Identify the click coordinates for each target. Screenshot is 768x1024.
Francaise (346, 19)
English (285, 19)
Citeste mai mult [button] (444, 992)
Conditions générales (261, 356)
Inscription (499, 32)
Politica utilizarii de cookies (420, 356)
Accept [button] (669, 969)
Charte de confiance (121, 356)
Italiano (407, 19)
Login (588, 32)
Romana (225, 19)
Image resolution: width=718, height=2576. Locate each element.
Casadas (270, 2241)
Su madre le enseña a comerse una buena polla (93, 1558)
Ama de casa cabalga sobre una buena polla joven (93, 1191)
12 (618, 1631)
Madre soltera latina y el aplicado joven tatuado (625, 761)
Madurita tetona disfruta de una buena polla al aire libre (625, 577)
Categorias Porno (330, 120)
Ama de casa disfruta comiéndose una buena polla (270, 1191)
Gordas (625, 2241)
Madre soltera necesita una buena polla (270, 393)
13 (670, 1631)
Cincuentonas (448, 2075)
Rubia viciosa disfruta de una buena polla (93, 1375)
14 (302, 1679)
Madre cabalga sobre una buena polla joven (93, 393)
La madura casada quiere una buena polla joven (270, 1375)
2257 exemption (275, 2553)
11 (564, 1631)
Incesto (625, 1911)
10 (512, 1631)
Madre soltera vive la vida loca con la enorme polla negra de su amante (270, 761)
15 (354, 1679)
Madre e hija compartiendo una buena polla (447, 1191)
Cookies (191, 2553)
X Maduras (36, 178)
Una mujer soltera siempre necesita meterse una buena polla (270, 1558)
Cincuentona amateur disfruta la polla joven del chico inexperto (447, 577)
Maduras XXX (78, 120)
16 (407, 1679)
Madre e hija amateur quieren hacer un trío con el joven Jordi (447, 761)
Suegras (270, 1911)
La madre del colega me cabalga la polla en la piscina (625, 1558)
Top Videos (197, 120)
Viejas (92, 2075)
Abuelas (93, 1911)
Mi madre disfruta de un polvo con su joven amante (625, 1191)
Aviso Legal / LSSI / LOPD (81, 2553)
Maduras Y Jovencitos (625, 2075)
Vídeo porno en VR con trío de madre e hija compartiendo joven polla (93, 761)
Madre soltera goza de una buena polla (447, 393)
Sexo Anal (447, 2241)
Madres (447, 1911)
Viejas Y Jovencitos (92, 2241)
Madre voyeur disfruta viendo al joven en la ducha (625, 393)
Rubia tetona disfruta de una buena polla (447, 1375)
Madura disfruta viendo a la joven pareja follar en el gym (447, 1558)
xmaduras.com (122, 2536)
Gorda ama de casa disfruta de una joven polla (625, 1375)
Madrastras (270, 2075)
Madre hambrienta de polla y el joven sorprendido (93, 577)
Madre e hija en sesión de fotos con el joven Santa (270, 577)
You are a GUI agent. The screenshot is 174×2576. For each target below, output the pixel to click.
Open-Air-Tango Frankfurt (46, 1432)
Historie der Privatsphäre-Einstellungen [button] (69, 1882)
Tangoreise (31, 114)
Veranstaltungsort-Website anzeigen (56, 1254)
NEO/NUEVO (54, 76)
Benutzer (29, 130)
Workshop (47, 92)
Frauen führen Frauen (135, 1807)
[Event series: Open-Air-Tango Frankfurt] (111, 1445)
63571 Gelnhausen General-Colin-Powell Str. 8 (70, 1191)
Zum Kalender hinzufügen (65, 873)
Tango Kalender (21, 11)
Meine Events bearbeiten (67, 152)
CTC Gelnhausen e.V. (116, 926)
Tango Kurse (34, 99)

# # # # #

Please retype the entries above in full, exactly as they stand.

**Answer space**
Identify the click coordinates for each target. Screenshot is 768x1024.
Francaise (346, 19)
English (285, 19)
Citeste mai mult [button] (444, 992)
Conditions générales (261, 356)
Inscription (499, 32)
Politica utilizarii de cookies (420, 356)
Accept [button] (669, 969)
Charte de confiance (121, 356)
Italiano (407, 19)
Login (588, 32)
Romana (225, 19)
Image resolution: width=718, height=2576. Locate each element.
Casadas (270, 2241)
Su madre le enseña a comerse una buena polla (93, 1558)
Ama de casa cabalga sobre una buena polla joven (93, 1191)
12 (618, 1631)
Madre soltera latina y el aplicado joven tatuado (625, 761)
Madurita tetona disfruta de una buena polla al aire libre (625, 577)
Categorias Porno (330, 120)
Ama de casa disfruta comiéndose una buena polla (270, 1191)
Gordas (625, 2241)
Madre soltera necesita una buena polla (270, 393)
13 (670, 1631)
Cincuentonas (448, 2075)
Rubia viciosa disfruta de una buena polla (93, 1375)
14 (302, 1679)
Madre cabalga sobre una buena polla joven (93, 393)
La madura casada quiere una buena polla joven (270, 1375)
2257 exemption (275, 2553)
11 (564, 1631)
Incesto (625, 1911)
10 (512, 1631)
Madre soltera vive la vida loca con la enorme polla negra de su amante (270, 761)
15 (354, 1679)
Madre e hija compartiendo una buena polla (447, 1191)
Cookies (191, 2553)
X Maduras (36, 178)
Una mujer soltera siempre necesita meterse una buena polla (270, 1558)
Cincuentona amateur disfruta la polla joven del chico inexperto (447, 577)
Maduras XXX (78, 120)
16 (407, 1679)
Madre e hija amateur quieren hacer un trío con el joven Jordi (447, 761)
Suegras (270, 1911)
La madre del colega me cabalga la polla en la piscina (625, 1558)
Top Videos (197, 120)
Viejas (92, 2075)
Abuelas (93, 1911)
Mi madre disfruta de un polvo con su joven amante (625, 1191)
Aviso Legal / LSSI / LOPD (81, 2553)
Maduras Y Jovencitos (625, 2075)
Vídeo porno en VR con trío de madre e hija compartiendo joven polla (93, 761)
Madre soltera goza de una buena polla (447, 393)
Sexo Anal (447, 2241)
Madres (447, 1911)
Viejas Y Jovencitos (92, 2241)
Madre voyeur disfruta viendo al joven en la ducha (625, 393)
Rubia tetona disfruta de una buena polla (447, 1375)
Madura disfruta viendo a la joven pareja follar en el gym (447, 1558)
xmaduras.com (122, 2536)
Gorda ama de casa disfruta de una joven polla (625, 1375)
Madrastras (270, 2075)
Madre hambrienta de polla y el joven sorprendido (93, 577)
Madre e hija en sesión de fotos con el joven Santa (270, 577)
You are a GUI agent. The screenshot is 174×2576. For each target below, output the pixel to click.
Open-Air-Tango Frankfurt (46, 1432)
Historie der Privatsphäre-Einstellungen [button] (69, 1882)
Tangoreise (31, 114)
Veranstaltungsort-Website anzeigen (56, 1254)
NEO/NUEVO (54, 76)
Benutzer (29, 130)
Workshop (47, 92)
Frauen führen Frauen (135, 1807)
[Event series: Open-Air-Tango Frankfurt] (111, 1445)
63571 Gelnhausen General-Colin-Powell Str. 8 (70, 1191)
Zum Kalender hinzufügen (65, 873)
Tango Kalender (21, 11)
Meine Events bearbeiten (67, 152)
CTC Gelnhausen e.V. (116, 926)
Tango Kurse (34, 99)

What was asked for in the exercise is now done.